Here is that video explaining my plan for Momentum over the next month…
Your plan can follow this format regardless if you’re training a puppy or an older dog. Looking at my plan over the next month with Momentum, I have a LOT of “tune ups!” You see, I have only trained my puppy for three days over the last month. That is because between Sept 29th and October 28th I have been away from home for all but three days. Of course she has been “trained” but not by me! During two of those weeks Momentum was trained by two of my students (one each week) who were watching her for me. They did a terrific job…Jane Book even trained skills I don’t know how to train! How cool is that? However, the rest of the time I was away my puppy got “trained” by my husband John. Now John loves the dogs as much as I do but they get a bit of a “hall pass” when I am not at home 🙂 So the “training” that happened with the puppy is not necessarily work of my choosing 🙂 Really not a big deal if this happens to you. All things can be fixed with “tune ups.”

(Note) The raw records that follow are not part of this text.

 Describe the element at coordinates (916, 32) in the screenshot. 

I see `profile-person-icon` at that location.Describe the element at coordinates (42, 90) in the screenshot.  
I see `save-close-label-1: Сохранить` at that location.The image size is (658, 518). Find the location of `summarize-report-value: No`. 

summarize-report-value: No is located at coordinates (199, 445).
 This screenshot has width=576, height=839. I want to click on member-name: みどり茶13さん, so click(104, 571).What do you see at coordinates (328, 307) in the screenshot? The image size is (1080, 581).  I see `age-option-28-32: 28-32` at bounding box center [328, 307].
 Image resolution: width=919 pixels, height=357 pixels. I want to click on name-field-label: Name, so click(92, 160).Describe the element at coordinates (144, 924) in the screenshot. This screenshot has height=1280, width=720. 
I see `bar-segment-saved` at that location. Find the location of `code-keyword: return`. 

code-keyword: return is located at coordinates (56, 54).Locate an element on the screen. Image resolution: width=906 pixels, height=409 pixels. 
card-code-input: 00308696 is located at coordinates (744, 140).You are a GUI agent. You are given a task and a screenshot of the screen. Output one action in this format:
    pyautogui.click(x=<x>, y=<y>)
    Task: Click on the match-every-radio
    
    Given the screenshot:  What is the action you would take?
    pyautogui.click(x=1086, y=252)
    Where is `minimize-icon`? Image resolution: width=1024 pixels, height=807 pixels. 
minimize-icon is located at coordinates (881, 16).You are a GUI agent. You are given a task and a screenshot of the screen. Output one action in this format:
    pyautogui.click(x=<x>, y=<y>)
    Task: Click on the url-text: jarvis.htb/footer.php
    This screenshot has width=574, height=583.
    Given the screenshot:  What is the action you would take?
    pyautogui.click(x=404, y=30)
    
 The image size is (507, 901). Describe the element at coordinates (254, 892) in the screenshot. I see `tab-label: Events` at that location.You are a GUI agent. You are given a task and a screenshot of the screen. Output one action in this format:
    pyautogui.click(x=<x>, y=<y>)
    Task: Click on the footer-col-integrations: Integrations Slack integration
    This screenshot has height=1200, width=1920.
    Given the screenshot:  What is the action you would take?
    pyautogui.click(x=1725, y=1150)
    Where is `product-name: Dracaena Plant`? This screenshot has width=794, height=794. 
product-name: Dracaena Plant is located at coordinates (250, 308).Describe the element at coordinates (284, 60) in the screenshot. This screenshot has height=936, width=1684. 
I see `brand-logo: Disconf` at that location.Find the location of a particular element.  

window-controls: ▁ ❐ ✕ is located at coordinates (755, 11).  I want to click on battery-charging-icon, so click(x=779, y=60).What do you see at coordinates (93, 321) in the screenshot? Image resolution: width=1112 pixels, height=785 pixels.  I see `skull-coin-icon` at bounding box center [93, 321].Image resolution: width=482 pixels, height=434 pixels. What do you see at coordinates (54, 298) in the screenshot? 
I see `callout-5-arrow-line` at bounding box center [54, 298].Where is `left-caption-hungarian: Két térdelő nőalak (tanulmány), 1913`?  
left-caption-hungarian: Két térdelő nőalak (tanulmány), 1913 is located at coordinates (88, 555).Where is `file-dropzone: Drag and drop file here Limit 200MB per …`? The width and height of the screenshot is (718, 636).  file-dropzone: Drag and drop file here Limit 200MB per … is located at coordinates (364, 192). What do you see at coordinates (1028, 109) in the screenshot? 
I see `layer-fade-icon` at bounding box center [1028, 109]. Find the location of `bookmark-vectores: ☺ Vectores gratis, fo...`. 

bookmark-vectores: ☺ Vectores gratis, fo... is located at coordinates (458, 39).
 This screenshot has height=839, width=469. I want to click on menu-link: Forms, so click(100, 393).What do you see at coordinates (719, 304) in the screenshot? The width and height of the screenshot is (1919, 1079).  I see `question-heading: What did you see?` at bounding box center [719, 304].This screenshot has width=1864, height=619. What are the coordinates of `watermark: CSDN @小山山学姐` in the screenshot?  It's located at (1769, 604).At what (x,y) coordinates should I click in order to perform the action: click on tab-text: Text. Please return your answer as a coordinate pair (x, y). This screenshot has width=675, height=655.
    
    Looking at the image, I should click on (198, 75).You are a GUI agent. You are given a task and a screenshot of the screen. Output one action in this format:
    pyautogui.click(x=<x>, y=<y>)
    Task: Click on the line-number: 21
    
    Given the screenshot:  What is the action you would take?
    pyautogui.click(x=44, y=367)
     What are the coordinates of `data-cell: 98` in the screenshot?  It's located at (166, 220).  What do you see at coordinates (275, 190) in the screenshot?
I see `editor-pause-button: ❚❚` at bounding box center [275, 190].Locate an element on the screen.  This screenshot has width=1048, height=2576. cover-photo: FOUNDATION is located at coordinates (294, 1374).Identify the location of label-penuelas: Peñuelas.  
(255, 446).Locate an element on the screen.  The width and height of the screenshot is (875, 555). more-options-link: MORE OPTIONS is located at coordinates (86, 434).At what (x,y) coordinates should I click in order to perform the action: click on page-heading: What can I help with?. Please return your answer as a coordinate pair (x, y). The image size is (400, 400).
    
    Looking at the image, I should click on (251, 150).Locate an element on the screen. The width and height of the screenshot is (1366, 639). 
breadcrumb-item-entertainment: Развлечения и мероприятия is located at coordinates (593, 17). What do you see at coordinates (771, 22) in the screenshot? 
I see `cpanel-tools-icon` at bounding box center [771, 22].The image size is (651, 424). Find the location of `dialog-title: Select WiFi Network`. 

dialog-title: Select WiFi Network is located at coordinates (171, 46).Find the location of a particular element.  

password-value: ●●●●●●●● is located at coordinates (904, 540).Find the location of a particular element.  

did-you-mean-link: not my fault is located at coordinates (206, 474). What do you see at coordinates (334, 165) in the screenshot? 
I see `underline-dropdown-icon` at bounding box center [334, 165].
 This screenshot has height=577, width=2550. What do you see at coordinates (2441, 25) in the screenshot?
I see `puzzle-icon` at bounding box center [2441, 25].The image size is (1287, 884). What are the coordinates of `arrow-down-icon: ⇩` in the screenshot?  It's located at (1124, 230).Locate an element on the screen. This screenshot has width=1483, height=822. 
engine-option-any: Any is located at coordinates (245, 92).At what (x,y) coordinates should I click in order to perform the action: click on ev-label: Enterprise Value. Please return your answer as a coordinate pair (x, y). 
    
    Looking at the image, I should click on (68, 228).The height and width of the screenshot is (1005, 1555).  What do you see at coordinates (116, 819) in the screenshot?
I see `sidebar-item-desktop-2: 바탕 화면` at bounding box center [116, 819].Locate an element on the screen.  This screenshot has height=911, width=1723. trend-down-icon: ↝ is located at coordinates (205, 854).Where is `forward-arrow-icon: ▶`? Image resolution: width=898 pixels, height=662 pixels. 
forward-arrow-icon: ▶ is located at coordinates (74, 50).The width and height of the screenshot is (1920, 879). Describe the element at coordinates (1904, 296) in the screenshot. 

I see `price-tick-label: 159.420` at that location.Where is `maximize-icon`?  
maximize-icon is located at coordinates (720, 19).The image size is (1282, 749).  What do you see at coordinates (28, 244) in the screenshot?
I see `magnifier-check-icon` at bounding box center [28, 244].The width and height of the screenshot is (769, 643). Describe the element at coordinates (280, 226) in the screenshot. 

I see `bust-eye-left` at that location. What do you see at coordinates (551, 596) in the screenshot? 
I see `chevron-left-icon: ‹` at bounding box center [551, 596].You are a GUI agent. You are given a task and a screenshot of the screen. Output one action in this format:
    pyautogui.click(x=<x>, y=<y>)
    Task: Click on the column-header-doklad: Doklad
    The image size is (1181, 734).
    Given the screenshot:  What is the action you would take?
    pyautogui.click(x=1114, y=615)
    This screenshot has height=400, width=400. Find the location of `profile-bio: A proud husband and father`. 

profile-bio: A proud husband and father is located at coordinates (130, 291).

“Do you wish to rise? Begin by descending. You plan a tower that will pierce the clouds? Lay first the foundation of humility.” -Saint Augustine
“Tune ups” shouldn’t be viewed as a failure. The only failure would be if you ignore what you see and rely on “hope” to fix the direction the behaviour is heading. Hope is a wonderful thing but I don’t think much of her dog training abilities! So yes, perhaps by not jumping into the “shiny new skills” may feel like you are “failing”, but as the quote above states … success starts with humility … and oh, puppies like Momentum do keep us humble!
How is it possible that I love this puppy so much when she challenges me in so many ways? You would think the opposite would be true… clearly it isn’t for me. Maybe this is why young girls often love the “bad a$$ boys.”
Today I am grateful for Momentum, who pushes me to make things clearer, not just for her…but for everyone.